Saved entries
+---+

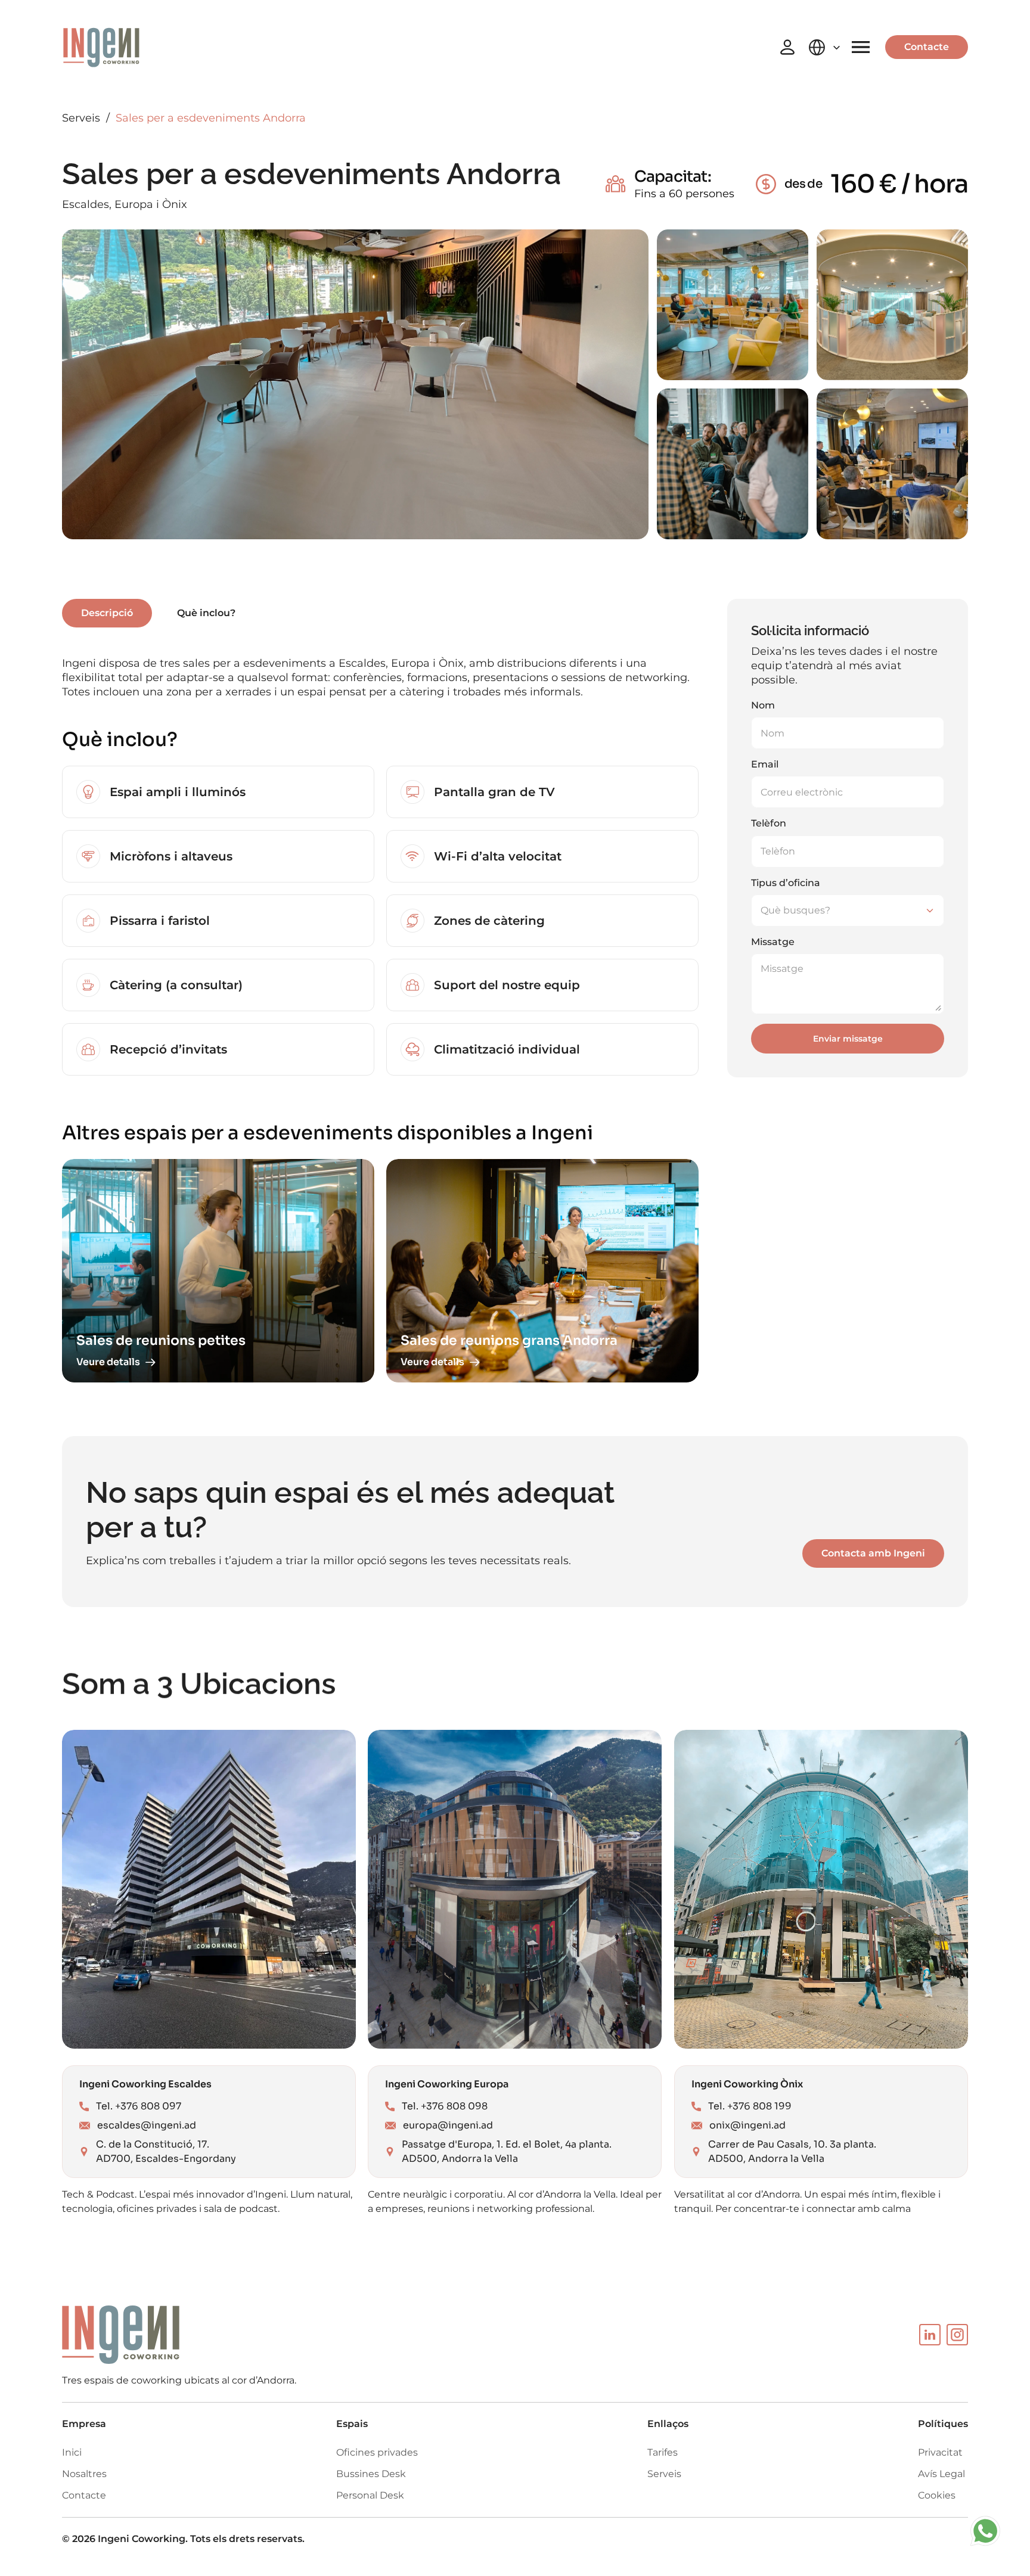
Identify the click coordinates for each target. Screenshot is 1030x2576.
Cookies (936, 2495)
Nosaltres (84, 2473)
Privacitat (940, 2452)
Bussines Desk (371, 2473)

+---+

From the first line to the last, retype the entries above exactly, minus the pictures.

Written response:
Identify the click coordinates for each target. Screenshot is 1030x2576.
Cookies (936, 2495)
Nosaltres (84, 2473)
Privacitat (940, 2452)
Bussines Desk (371, 2473)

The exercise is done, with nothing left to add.